A list of vacant addresses is part of the raw census data — the information — intended by Congress to be protected. The list of addresses requested by the County of Essex constitutes “information reported by, or on behalf of,” individuals responding to the census. The initial list of addresses is taken from prior censuses and mailing lists. This information then is verified both by direct mailings and census enumerators who go to areas not responding. See, e. g., 1980 *359 Census Questionnaire, Question No. H4 (“How many living quarters, occupied and vacant, are at this address?”). As with all the census material, the information on vacancies was updated from data obtained from neighbors and others who spoke with the followup census enumerators. The final master address list therefore includes data reported by or on behalf of individuals.
Under the clear language of the Census Act it is not relevant that the municipalities seeking the data will use it only for statistical purposes. Section 9(a)(1) permits use of the data only for “the statistical purposes for which it is supplied.” There is no indication in the Census Act that the hundreds of municipal governments in the 50 states were intended by Congress to be the “monitors” of the Census Bureau. In addition, limiting use of data only for “statistical” purposes in no way indicates that raw data may be revealed outside the strict requirements of the Census Act that data be handled by census employees sworn to secrecy.
Because §§ 8(b) and 9(a) of the Census Act constitute withholding statutes under Exemption 3 of the FOIA and because the raw census data in this case was intended to be protected from disclosure within those provisions of the Census Act, the requested information is not subject to disclosure under the FOIA.
The discovery provisions of the Federal Rules of Civil Procedure, similar to the FOIA, are designed to encourage open exchange of information by litigants in federal courts. Unlike the FOIA, however, the discovery provisions under the Federal Rules focus upon the need for the information rather than a broad statutory grant of disclosure. Federal Rule of Civil Procedure 26(b)(1) provides for access to all information “relevant to the subject matter involved in the pending action” unless the information is privileged. If a privilege exists, information may be withheld, even if relevant to the lawsuit and essential to the establishment of plaintiff’s claim.
It is well recognized that a privilege may be created by statute. A statute granting a privilege is to be strictly construed so as “to avoid a construction that would suppress otherwise competent evidence.” St. Regis Paper Co. v. United States, 368 U. S. 208, 218 (1961). In the case of the city of Denver, the central inquiry is whether §§ 8(b) and 9(a) create a privilege so as to protect against disclosure of the raw census data requested.

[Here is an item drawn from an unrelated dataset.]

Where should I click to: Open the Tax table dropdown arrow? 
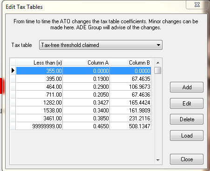[158, 45]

*361 As noted above, § 8(b) and § 9(a) of the Census Act embody explicit congressional intent to preclude all disclosure of raw census data reported by or on behalf of individuals. This strong policy of nondisclosure indicates that Congress intended the confidentiality provisions to constitute a “privilege” within the meaning of the Federal Rules. Disclosure by way of civil discovery would undermine the very purpose of confidentiality contemplated by Congress. One such purpose was to encourage public participation and maintain public confidence that information given to the Census Bureau would not be disclosed. The general public, whose cooperation is essential for an accurate census, would not be concerned with the underlying rationale for disclosure of data that had been accumulated under assurances of confidentiality. Congress concluded in §§ 8(b) and 9(a) that only a bar on disclosure of all raw data reported by or on behalf of individuals would serve the function of assuring public confidence. This was within congressional discretion, for Congress is vested by the Constitution with authority to conduct the census “as they shall by Law direct.” The wisdom of its classifications is not for us to decide in light of Congress’ 180 years’ experience with the census process.

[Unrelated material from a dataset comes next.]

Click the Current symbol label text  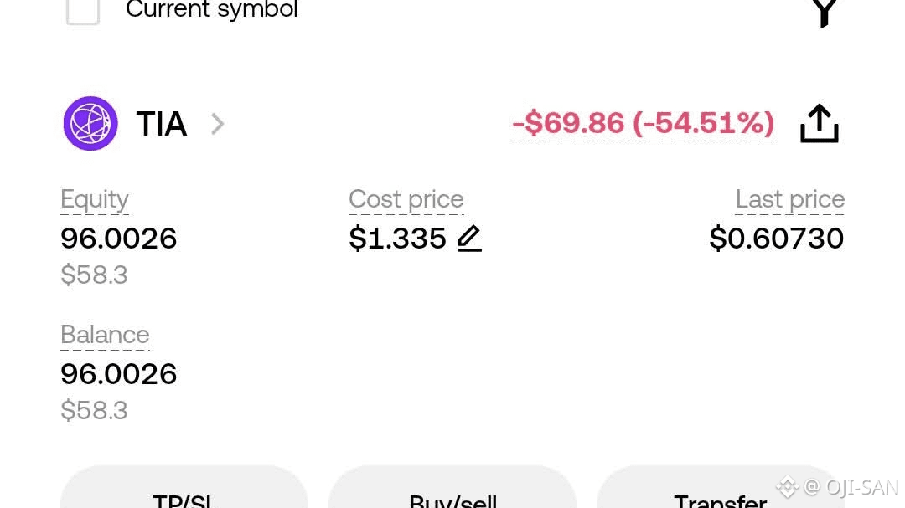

*362 This is not to say that the city of Denver does not also have important reasons for requesting the raw census data for purposes of its civil suit. A finding of “privilege,” however, shields the requested information from disclosure despite the need demonstrated by the litigant.
We hold that whether sought by way of requests under the FOIA or by way of discovery rules, raw data reported by or on behalf of individuals need not be disclosed. Congress, of course, can authorize disclosure in executing its constitutional obligation to conduct a decennial census. But until Congress alters its clear provisions under §§ 8(b) and 9(a) of the Census Act, its mandate is to be followed by the courts.
Accordingly the judgment of the United States Court of Appeals for the Third Circuit in No. 80-1436 is reversed, and the judgment of the United States Court of Appeals for the Tenth Circuit in No. 80-1781 is affirmed.
It is so ordered.
[*] Together with No. 80-1781, McNichols, Mayor of Denver, et al. v. Baldrige, Secretary of Commerce, et al., on certiorari to the United States Court of Appeals for the Tenth Circuit.
 Vilma S. Martinez and Morris J. Baller filed briefs for the Mexican American Legal Defense and Educational Fund, Inc., as amicus curiae urging affirmance in No. 80-1436 and reversal in No. 80-1781.
 Article I, § 2, cl. 3, provides:
“Representatives and direct Taxes shall be apportioned among the several States which may be included within this Union, according to their respective Numbers, which shall be determined by adding to the whole Number of free Persons, including those bound to Service for a Term of Years, and excluding Indians not taxed, three fifths of all other Persons. The actual Enumeration shall be made within three Years after the first Meeting of the Congress of the United States, and within every subsequent Term of ten Years, in such Manner as they shall by Law direct. . . .”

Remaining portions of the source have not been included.